**Activity**
Take the line containing "Instruction: Select cell" as the first and the last line of the records below as the end, and please set down only what lies between them exactly, both ends included.

**Given data**
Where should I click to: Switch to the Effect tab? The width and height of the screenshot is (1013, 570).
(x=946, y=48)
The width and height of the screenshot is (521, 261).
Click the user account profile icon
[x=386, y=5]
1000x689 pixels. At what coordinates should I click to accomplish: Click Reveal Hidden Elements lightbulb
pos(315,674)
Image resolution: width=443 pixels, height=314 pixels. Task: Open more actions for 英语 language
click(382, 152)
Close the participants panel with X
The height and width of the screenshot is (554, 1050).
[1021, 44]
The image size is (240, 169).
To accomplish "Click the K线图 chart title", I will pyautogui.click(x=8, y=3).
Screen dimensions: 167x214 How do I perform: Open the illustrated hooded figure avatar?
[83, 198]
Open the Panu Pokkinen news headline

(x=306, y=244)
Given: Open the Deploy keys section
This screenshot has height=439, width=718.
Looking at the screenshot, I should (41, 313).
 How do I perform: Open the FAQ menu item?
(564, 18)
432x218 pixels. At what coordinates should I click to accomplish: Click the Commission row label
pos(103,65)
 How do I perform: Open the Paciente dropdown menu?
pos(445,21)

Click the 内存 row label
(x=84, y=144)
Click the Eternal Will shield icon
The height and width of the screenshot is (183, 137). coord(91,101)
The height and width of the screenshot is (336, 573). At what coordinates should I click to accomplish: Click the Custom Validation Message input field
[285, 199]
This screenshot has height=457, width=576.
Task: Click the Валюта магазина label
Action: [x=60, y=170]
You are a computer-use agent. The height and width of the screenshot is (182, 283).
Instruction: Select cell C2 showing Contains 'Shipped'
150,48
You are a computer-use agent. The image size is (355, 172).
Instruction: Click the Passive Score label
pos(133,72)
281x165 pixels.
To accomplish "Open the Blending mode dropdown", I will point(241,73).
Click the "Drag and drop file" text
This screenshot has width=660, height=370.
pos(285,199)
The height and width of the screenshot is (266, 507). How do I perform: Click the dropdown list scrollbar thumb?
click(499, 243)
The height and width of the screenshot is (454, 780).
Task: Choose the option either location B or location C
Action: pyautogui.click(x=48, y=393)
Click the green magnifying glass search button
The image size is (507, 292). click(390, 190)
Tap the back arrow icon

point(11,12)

**Finished task**
Instruction: Select cell C2 showing Contains 'Shipped'
150,48
You are a computer-use agent. The image size is (355, 172).
Instruction: Click the Passive Score label
pos(133,72)
281x165 pixels.
To accomplish "Open the Blending mode dropdown", I will point(241,73).
Click the "Drag and drop file" text
This screenshot has width=660, height=370.
pos(285,199)
The height and width of the screenshot is (266, 507). How do I perform: Click the dropdown list scrollbar thumb?
click(499, 243)
The height and width of the screenshot is (454, 780).
Task: Choose the option either location B or location C
Action: pyautogui.click(x=48, y=393)
Click the green magnifying glass search button
The image size is (507, 292). click(390, 190)
Tap the back arrow icon

point(11,12)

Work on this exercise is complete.